Today I find myself trying desperately to help my kids and younger folks with life's lessons learned and they look at me just the way I looked at the older generations 50 years ago. It's really a shame!! I suppose it's just human nature but there are a very small handful that actually heed advise and take advantage of what they learn very young. I don't know if there is a way to increase that percentage but I keep looking and trying.

My wife and I moved 18 months ago to a nice area with some very successful and intelligent residents. I actually love to meet new people who are smarter, bolder and have more experience than I do. I am finally at the point in my life that I look forward to learning and taking advice from a select few that are smarter, more knowledgable and more successful than I. That's how we learn!

I always made it a point to hang around with people who I had things in common with but also had areas of expertise far greater than I and that I could learn from. I will not give up the thirst for knowledge until I am no longer here and breathing. Yes, I like to live in my comfort zone also - but we should NEVER be too old, comfortable or complacent to better ourselves through knowledge - no matter what the subject matter is. Passing it along has never been so important!

_Information supplied:_
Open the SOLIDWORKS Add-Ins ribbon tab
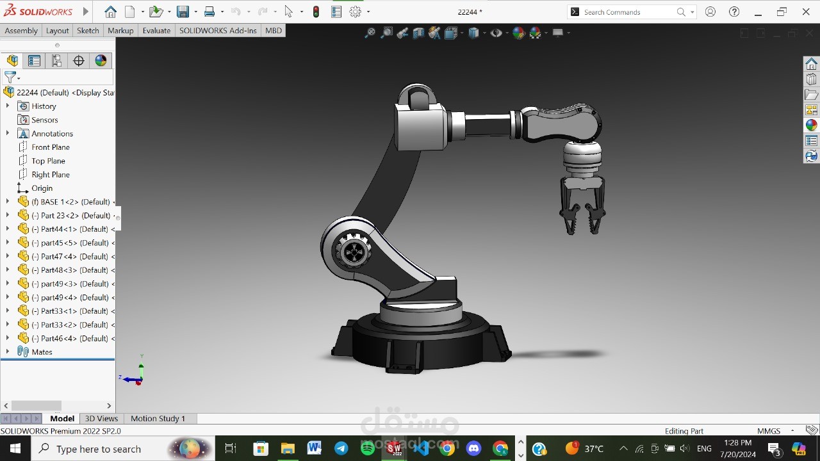Screen dimensions: 820x461 (217, 30)
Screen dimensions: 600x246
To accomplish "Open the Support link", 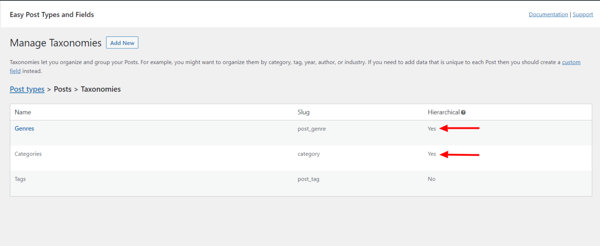I will coord(583,14).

_Aim:_ Reproduce word for word the stretch of the reflection on lifelong learning that begins with "My wife and" and stops after "been so important!".

_Exercise response:_
My wife and I moved 18 months ago to a nice area with some very successful and intelligent residents. I actually love to meet new people who are smarter, bolder and have more experience than I do. I am finally at the point in my life that I look forward to learning and taking advice from a select few that are smarter, more knowledgable and more successful than I. That's how we learn!

I always made it a point to hang around with people who I had things in common with but also had areas of expertise far greater than I and that I could learn from. I will not give up the thirst for knowledge until I am no longer here and breathing. Yes, I like to live in my comfort zone also - but we should NEVER be too old, comfortable or complacent to better ourselves through knowledge - no matter what the subject matter is. Passing it along has never been so important!